Judge Davis found several discrepancies in George's testimony. George said that he sang the song two weeks after the wreck in the home of Minnie McNeeley who had a new organ. Minnie McNeeley did not get her organ until 1907, four years later.

Home Talent

Two years ago the Pulitzer Prize Committee gave its $1,800 music award to Ernst Bacon, a young San Franciscan whose First Symphony made him seem most worthy for study and travel in Europe. Columbia's Daniel Gregory Mason, Professor Seth Bingham and Dr. Frank Damrosch, Conductor Walter's brother, made the decision by reading the score. But until last week it seemed as though the $1,800 would be Composer Bacon's only return. His Symphony was never played until Conductor Issai Dobrowen forgot Tchaikovsky long enough to give it place of honor on the week's San Francisco Symphony program.

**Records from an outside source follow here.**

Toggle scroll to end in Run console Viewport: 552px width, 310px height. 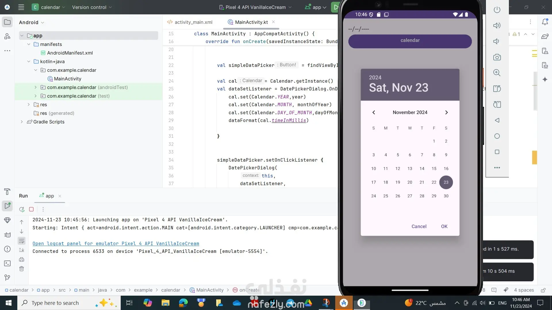22,250
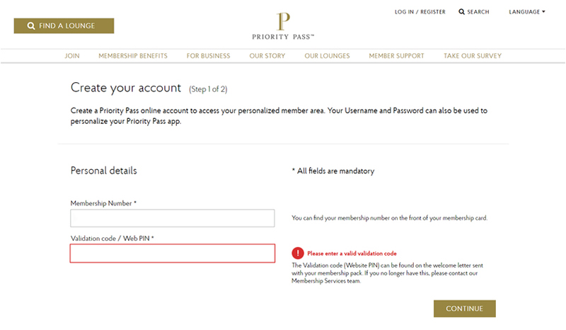Click the red error exclamation icon
This screenshot has height=330, width=566.
point(298,253)
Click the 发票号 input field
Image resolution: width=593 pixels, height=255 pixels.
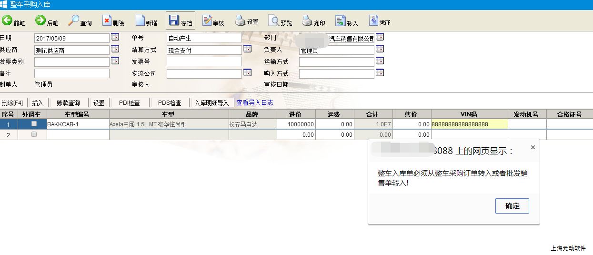pyautogui.click(x=204, y=61)
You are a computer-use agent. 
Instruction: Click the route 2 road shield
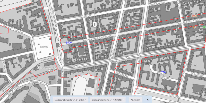(46, 8)
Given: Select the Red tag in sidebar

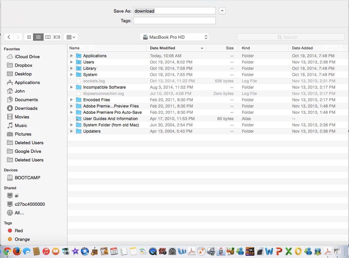Looking at the screenshot, I should click(x=19, y=231).
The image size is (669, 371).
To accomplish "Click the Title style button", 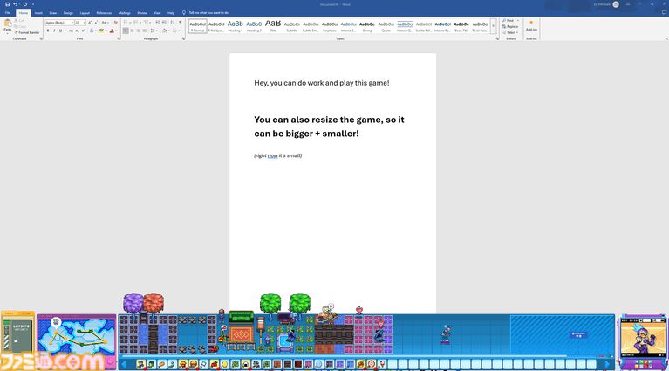I will coord(273,25).
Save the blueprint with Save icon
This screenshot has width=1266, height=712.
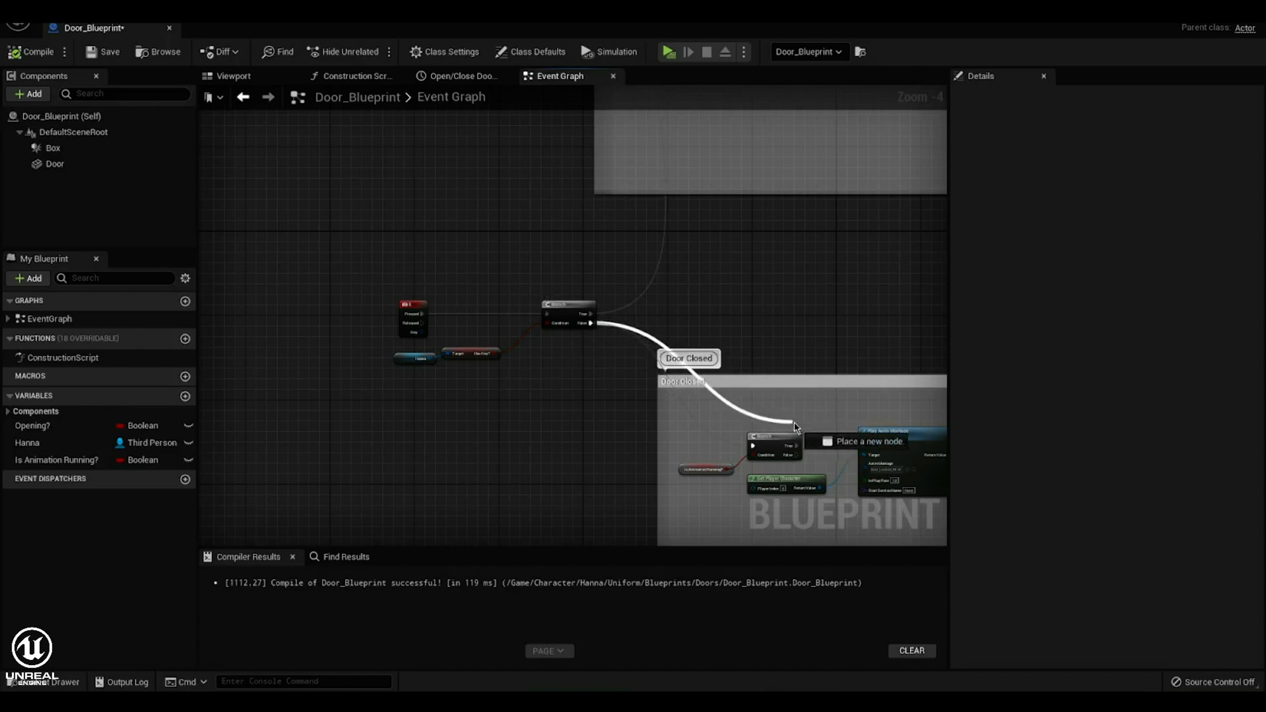pos(92,52)
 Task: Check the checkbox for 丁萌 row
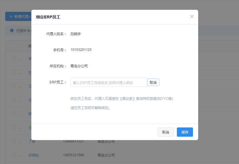point(14,141)
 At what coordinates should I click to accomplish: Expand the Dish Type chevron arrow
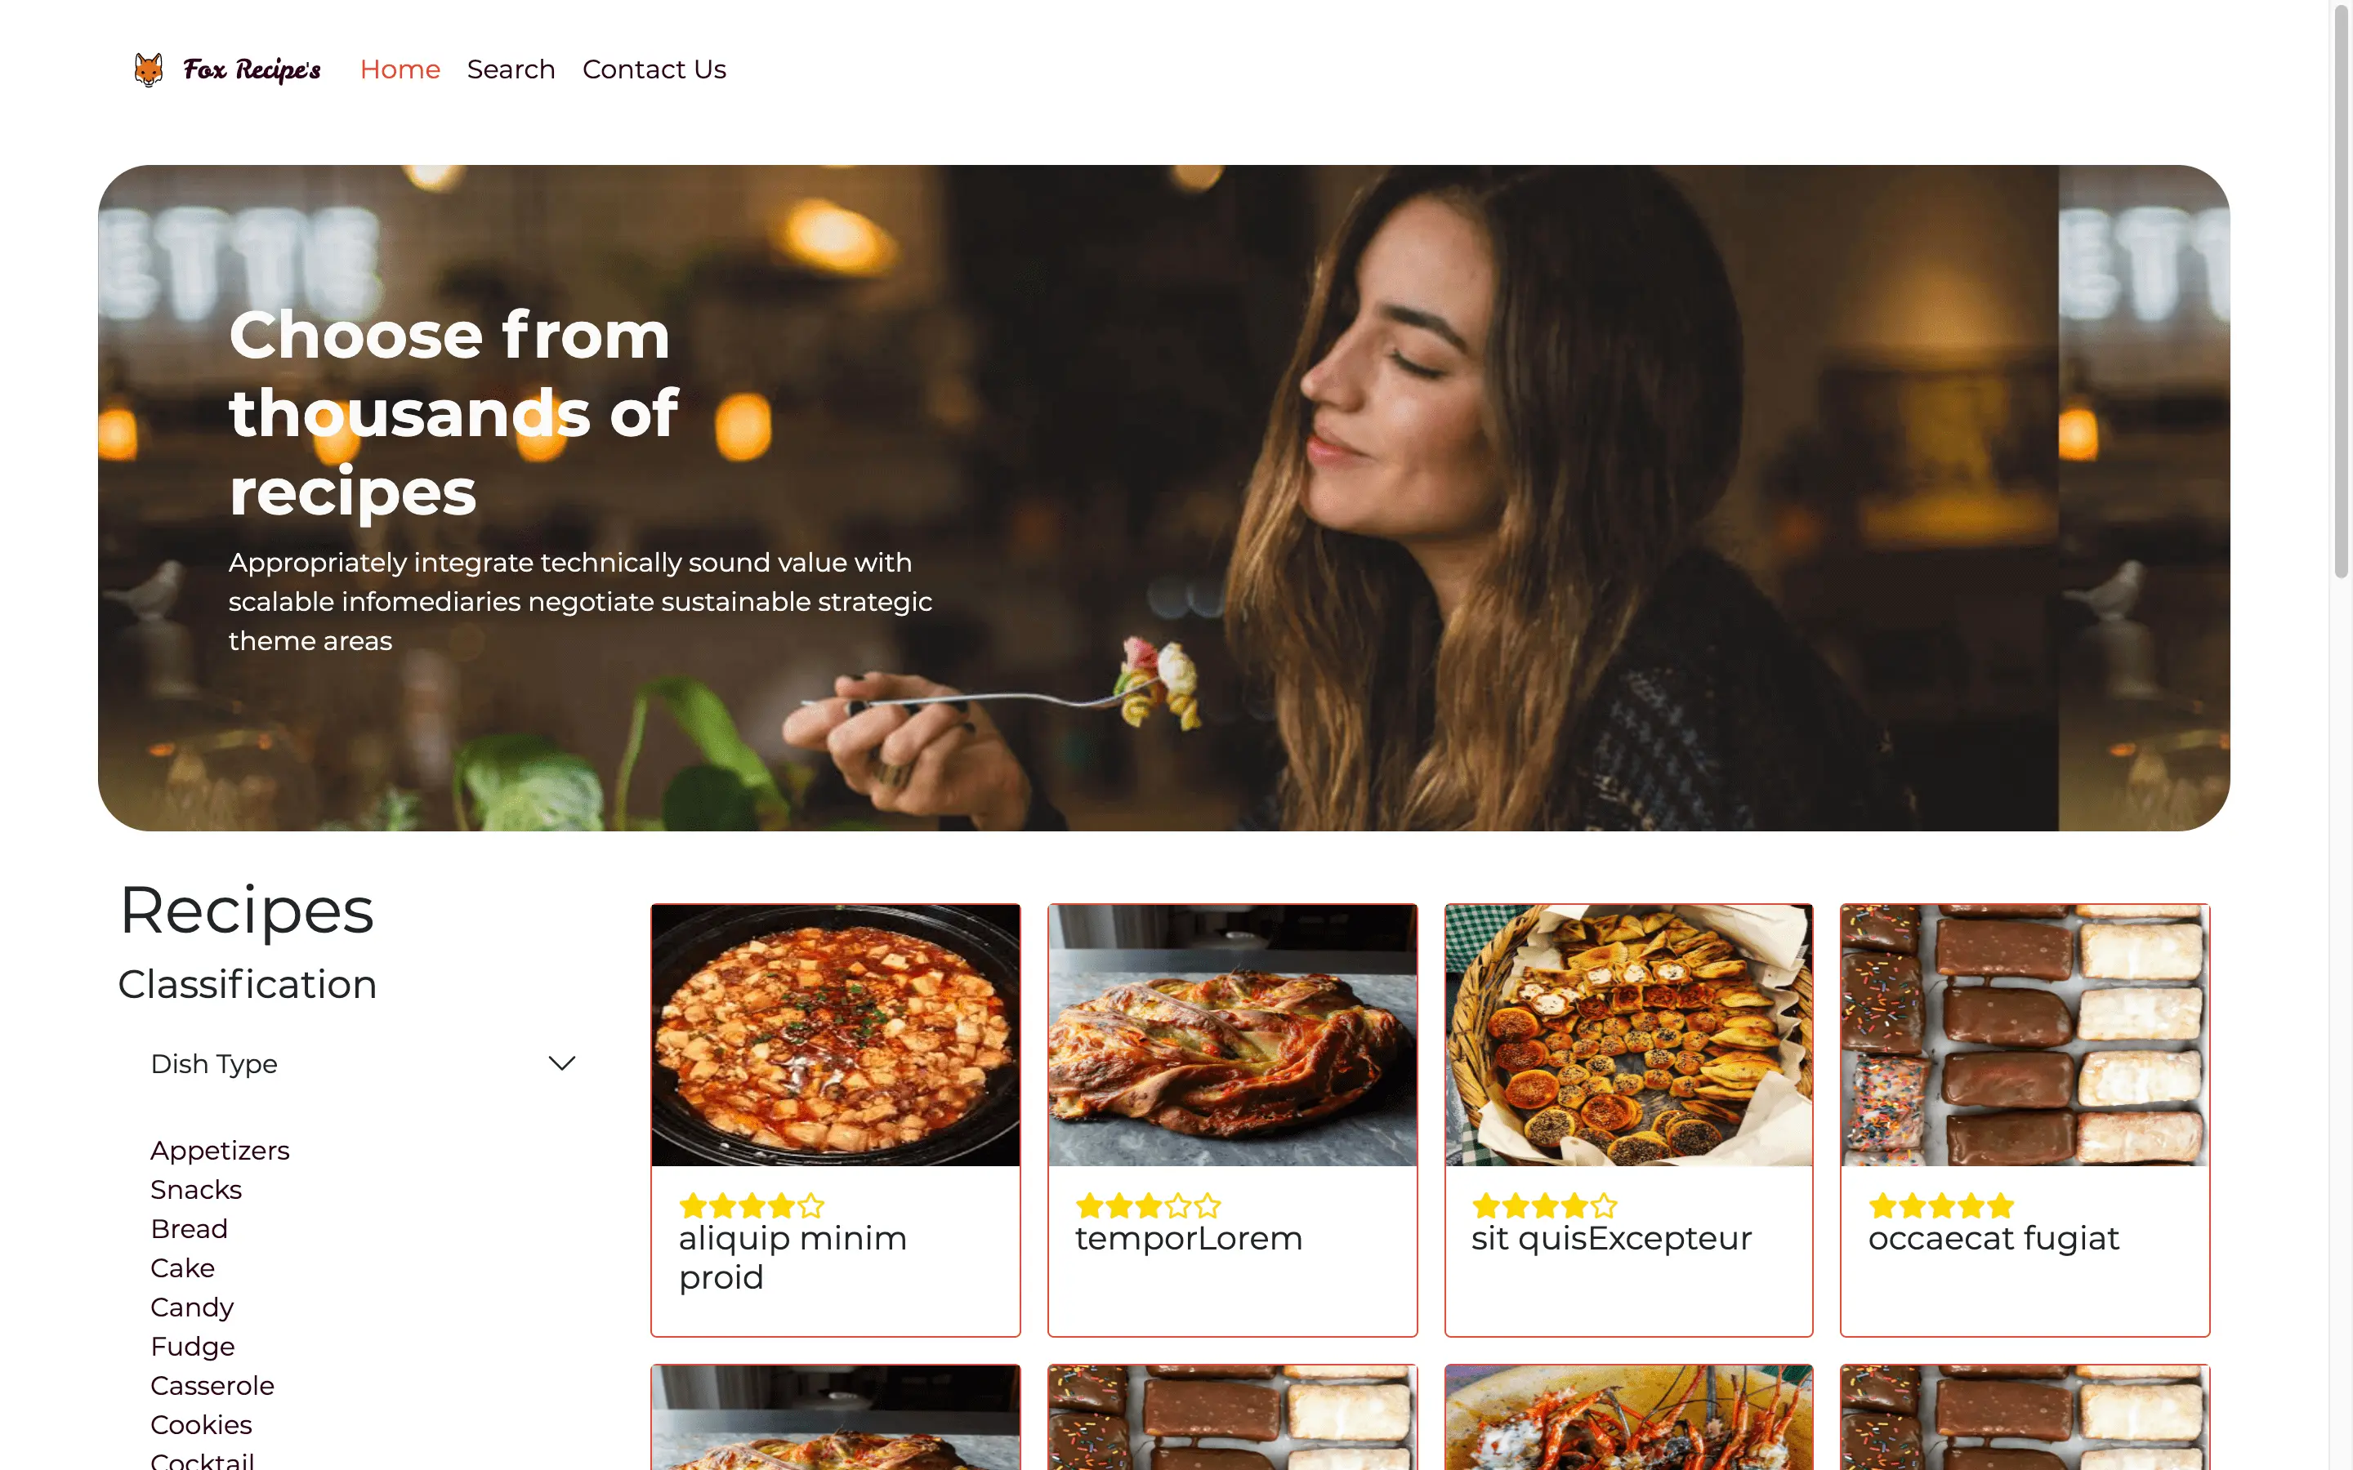pyautogui.click(x=559, y=1064)
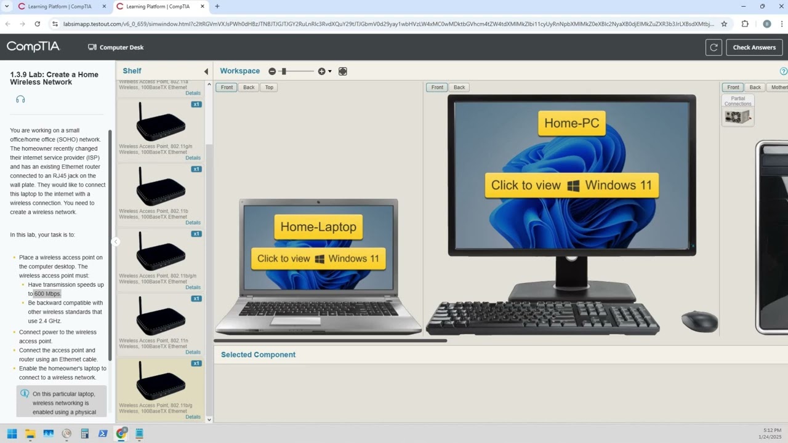Screen dimensions: 788x443
Task: Open Details for 802.11n access point
Action: [x=193, y=352]
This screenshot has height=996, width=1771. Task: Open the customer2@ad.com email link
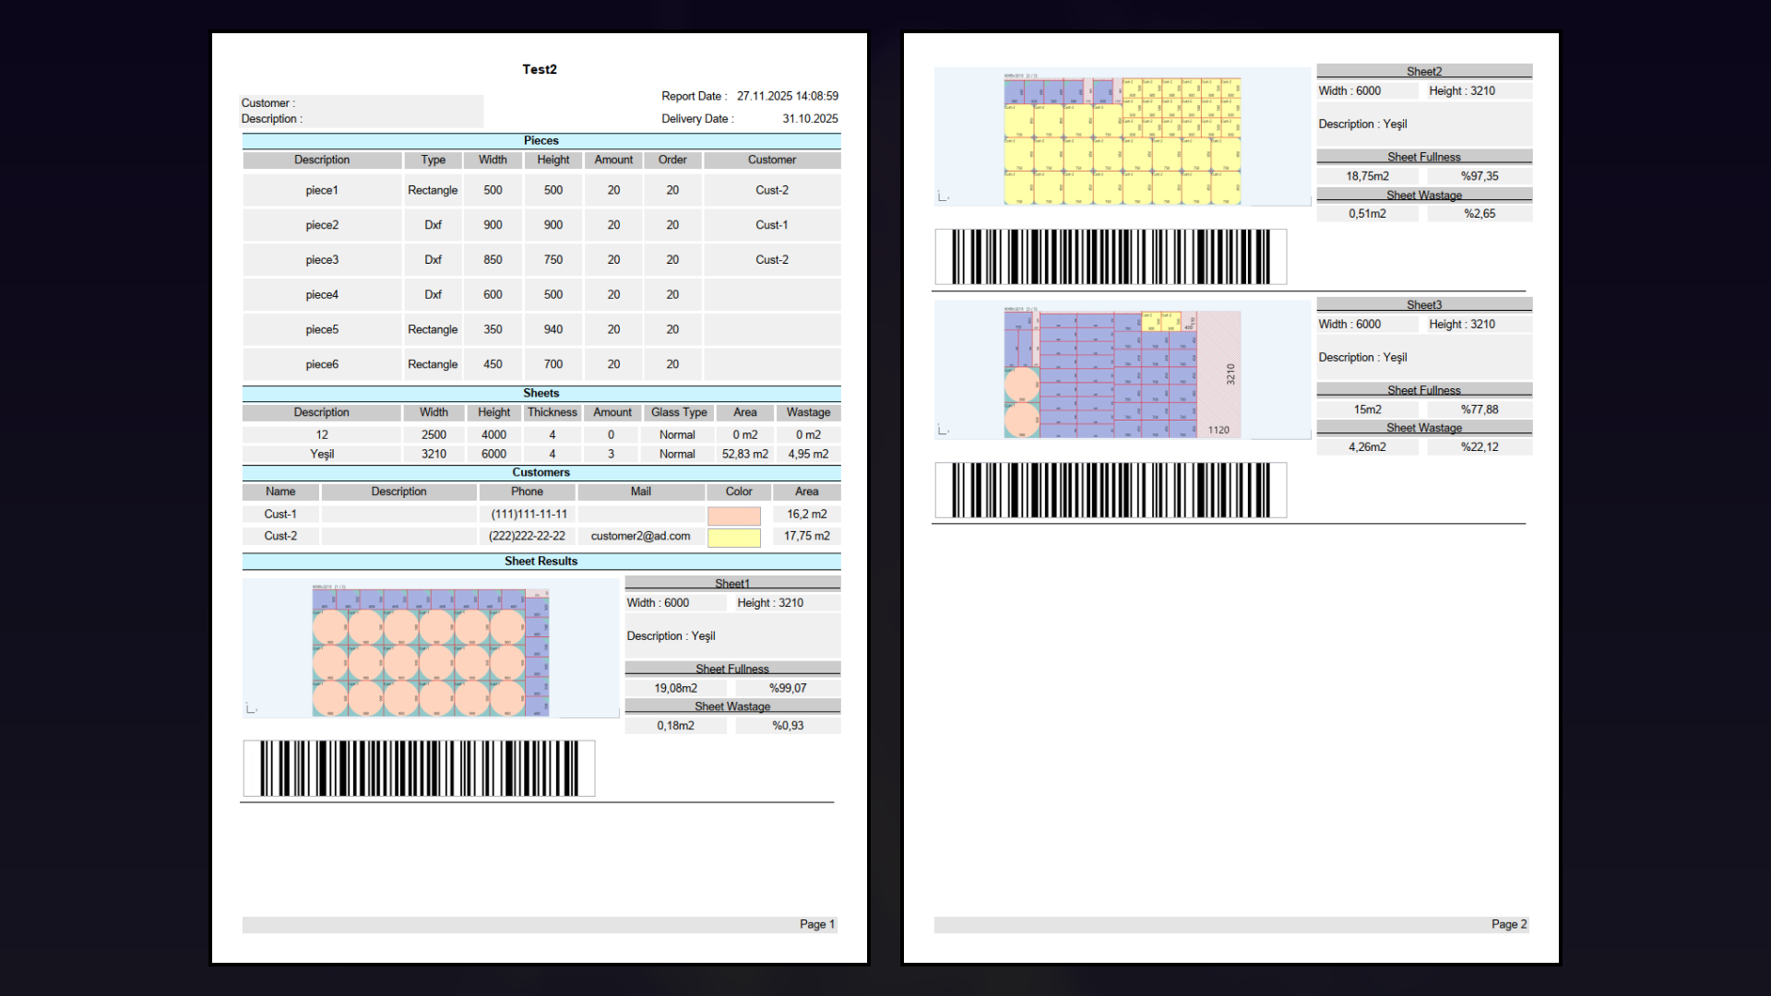point(640,536)
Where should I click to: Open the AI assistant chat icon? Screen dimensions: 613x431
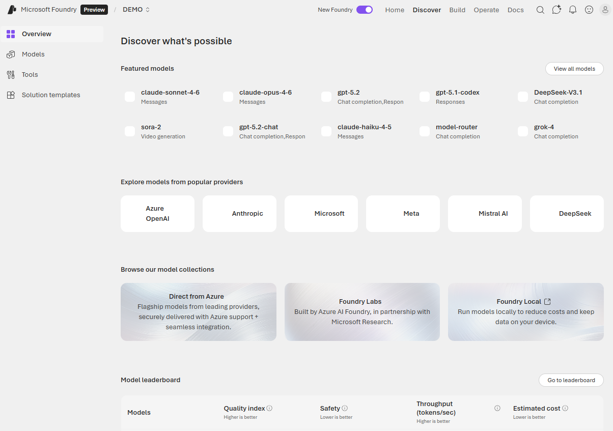[x=556, y=10]
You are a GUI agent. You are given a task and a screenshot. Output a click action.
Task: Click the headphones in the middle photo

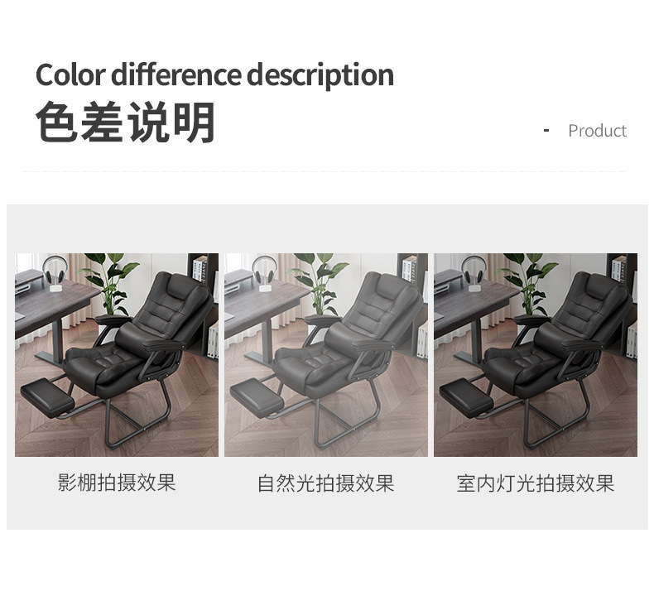coord(264,273)
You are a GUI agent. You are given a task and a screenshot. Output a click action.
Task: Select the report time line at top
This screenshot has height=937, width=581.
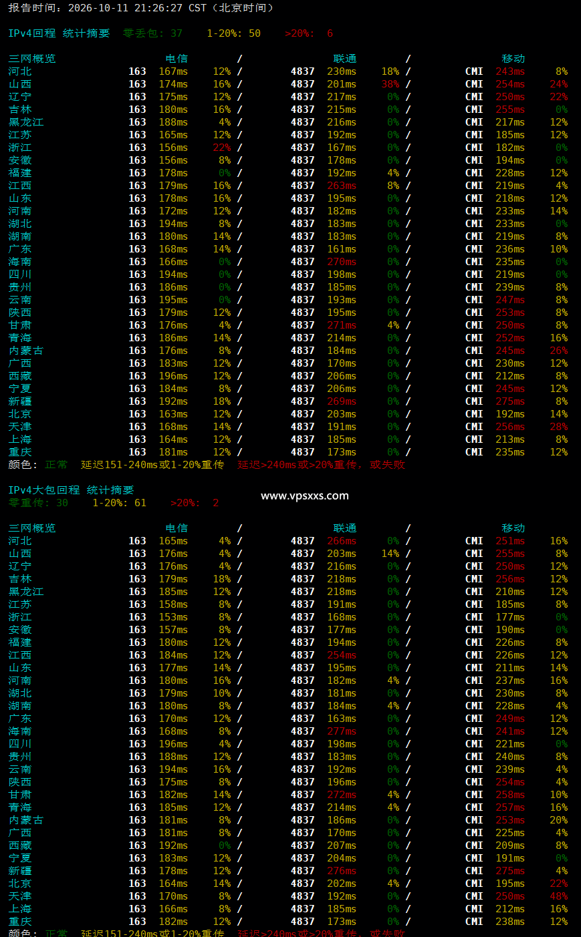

San Francisco found its home talent gratifying. For brevity's sake Conductor Dobrowen had omitted the first movement but young Alexander Fried, San Francisco's most level-headed critic (Chronicle), found that the slow second movement had "emotional nobility" in spite of the instrumentation's technical shortcomings, that its jazzy third movement has "as just a place in a Yankee Symphony of this generation as a minuet has in a Mozart Symphony of the 18th Century." With the Bacon Symphony Conductor Dobrowen shot his last bolt until March. This week Conductor Bernardino Molinari takes over the San Francisco Symphony until Dobrowen returns from guest-conducting the Philadelphia Orchestra during Leopold Stokowski's winter furlough.

*Equally characteristic was Toscanini's greeting to his Philharmonic-Symphony men. Day after he arrived he attended a concert, went backstage in intermission and stopped a tremendous ovation to ask "Where is my first horn, Jaenicke?" Shy, red-faced Bruno Jaenicke, whom Toscanini considers the world's greatest horn player, had stayed home that day with a stomach-ache.